“I’m not sure yet,” he said; “but I begin to think I would. That narrow passage would look wider when you were right in it, and the way to do it would be to come in when the tide was high,—there wouldn’t be so much rushing and tumbling about of the water then; and the way to get out again would be at high water too.”
“But that would mean staying till the tide had gone down and come up again—hours and hours.”
“Yes,” said Vince, “that would be the way; but it would want ever so much thinking about first.”
“Yes,” replied Mike; “it would want ever so much thinking about first. Ready to go back?”
“May as well,” said Vince; and he stepped down, after a farewell look down at the sheltered cove, fully realising the fact that any one passing it a short distance from the shore would take the barrier of rocks which shut it in for the continuation of the cliffs on either side; and as the place had a terrible reputation for dangerous reefs and currents, in addition to the superstitious inventions of the people of the Crag, it seemed highly probable that it had never been approached unless by the unfortunate crew of some doomed vessel which had been battered to pieces and sunk unseen and unheard.

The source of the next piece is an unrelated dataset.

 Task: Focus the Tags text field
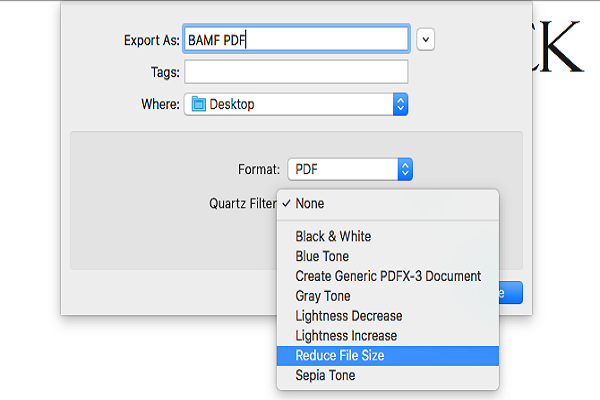296,72
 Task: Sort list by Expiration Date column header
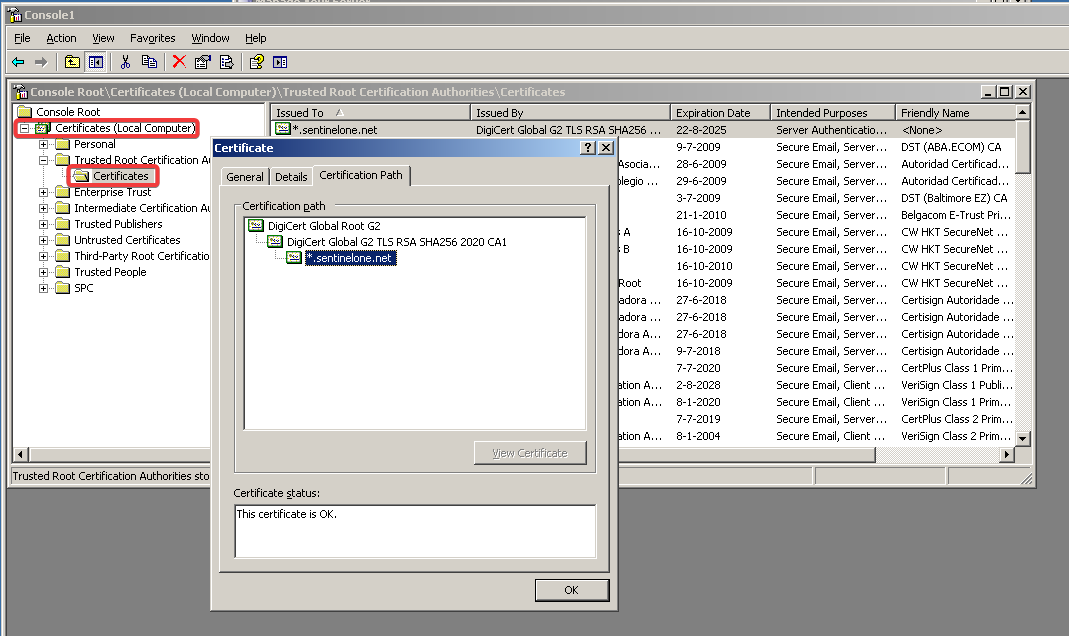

“Shall I go first?” said Vince.
“Yes: you lead.”
“Mean to go along among the bushes at the bottom, or would you like to slope down at once?”
“Oh, we’ll go back the way we said, only we shan’t have done as much as we promised ourselves.”
Vince started off down the slope, and upon reaching the trough-like depression at the bottom he began to work his way in and out among the fallen blocks, leaping the hollows wherever there was safe landing on the other side. At times he had to stop to extricate himself from the brambles, but on the whole he got along pretty well till their way was barred by a deeper rift than they had yet encountered, out of which the brambles and ferns grew luxuriantly.